[Directions]:
Beginning at the line that holds "Maren (26, 2181)", copy the material below exactly through its last line.

>>>>

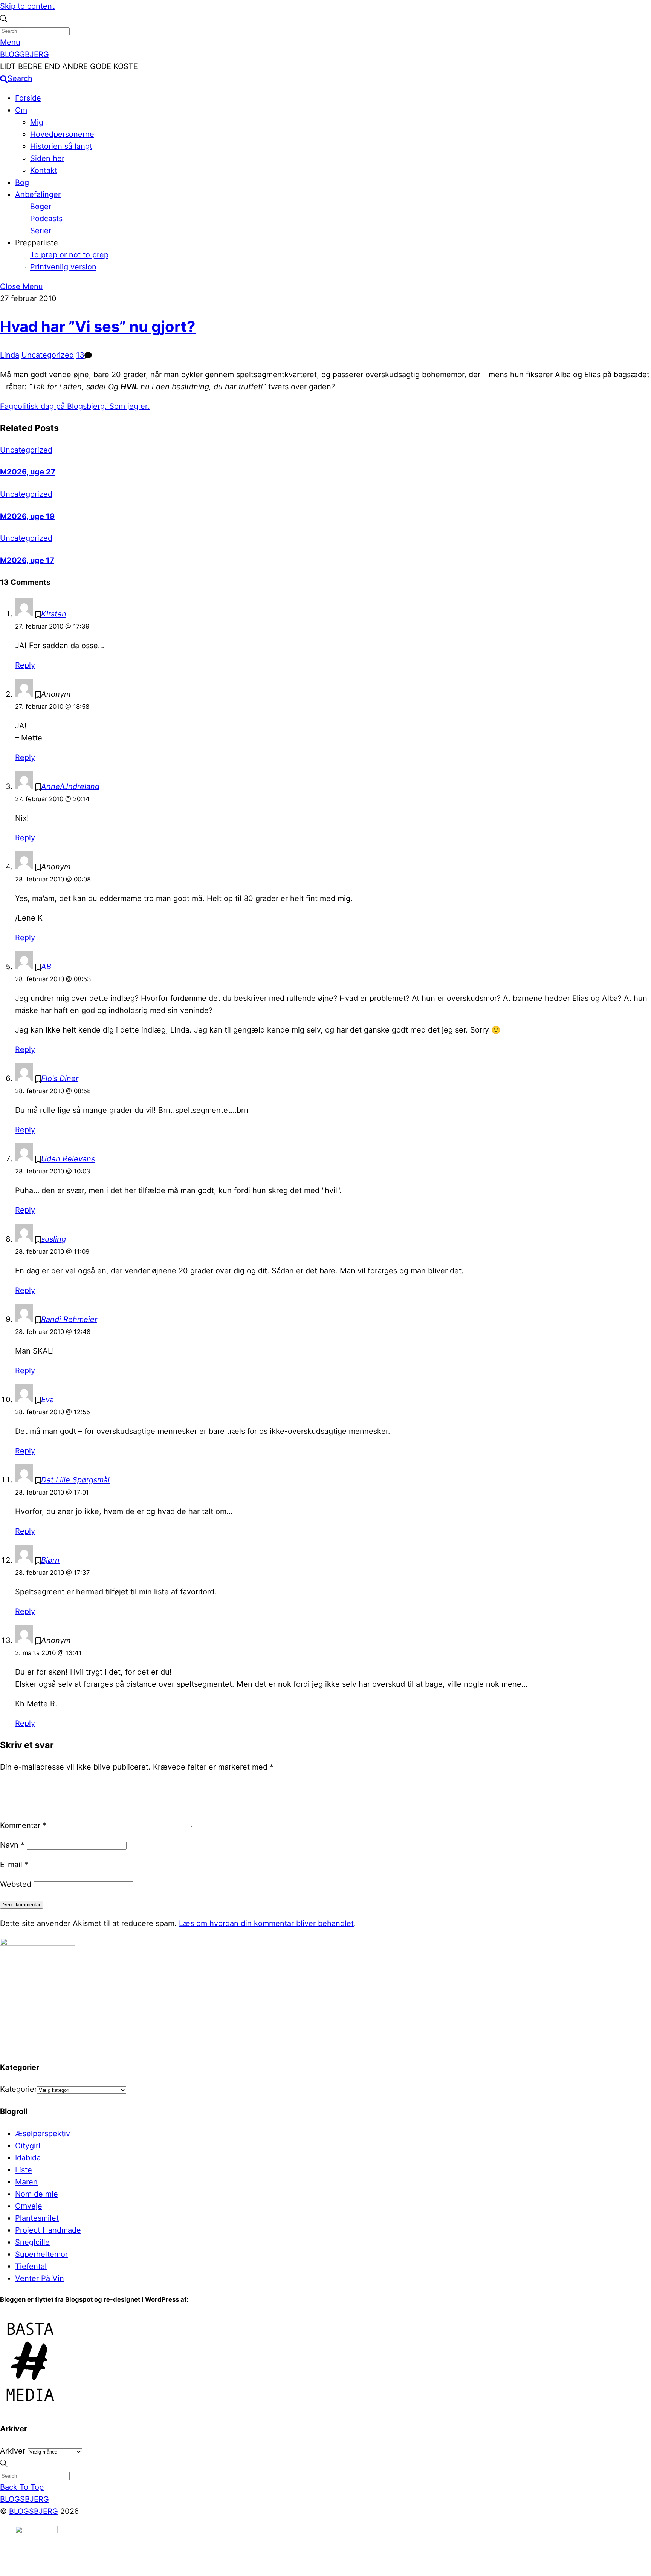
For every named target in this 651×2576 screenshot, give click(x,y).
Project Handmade (48, 2230)
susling (53, 1239)
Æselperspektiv (42, 2133)
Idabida (28, 2157)
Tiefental (31, 2266)
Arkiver (12, 2450)
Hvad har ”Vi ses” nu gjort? (98, 326)
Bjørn (50, 1560)
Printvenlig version (63, 266)
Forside (28, 97)
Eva (47, 1399)
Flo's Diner (59, 1078)
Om (21, 110)
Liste (23, 2169)
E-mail (14, 1864)
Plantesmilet (37, 2218)
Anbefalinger (38, 194)
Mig (36, 122)
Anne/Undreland (70, 786)
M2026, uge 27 (27, 471)
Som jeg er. (128, 406)
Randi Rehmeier (69, 1319)
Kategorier (18, 2089)
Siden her (47, 158)
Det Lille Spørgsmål (75, 1479)
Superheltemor (41, 2254)
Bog (22, 182)
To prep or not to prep (69, 254)
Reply (25, 665)
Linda (9, 354)
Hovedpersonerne (62, 134)
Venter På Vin (39, 2278)
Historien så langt (61, 146)
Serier (40, 230)
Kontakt (43, 170)
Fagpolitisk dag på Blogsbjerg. (53, 406)
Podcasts (46, 218)
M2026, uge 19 (27, 516)
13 (80, 354)
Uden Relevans (68, 1158)
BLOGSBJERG (33, 2511)
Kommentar (23, 1825)
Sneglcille (32, 2242)
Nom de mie (36, 2193)
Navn (12, 1844)
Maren (26, 2181)
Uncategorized (47, 354)
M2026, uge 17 (27, 560)
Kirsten (53, 613)
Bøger (40, 206)
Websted (15, 1884)
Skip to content (27, 6)
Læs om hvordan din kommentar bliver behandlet (266, 1923)
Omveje (28, 2205)
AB (46, 966)
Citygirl (27, 2145)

<<<<

[Output below]:
Maren (26, 2181)
Uncategorized (47, 354)
M2026, uge 17 (27, 560)
Kirsten (53, 613)
Bøger (40, 206)
Websted (15, 1884)
Skip to content (27, 6)
Læs om hvordan din kommentar bliver behandlet (266, 1923)
Omveje (28, 2205)
AB (46, 966)
Citygirl (27, 2145)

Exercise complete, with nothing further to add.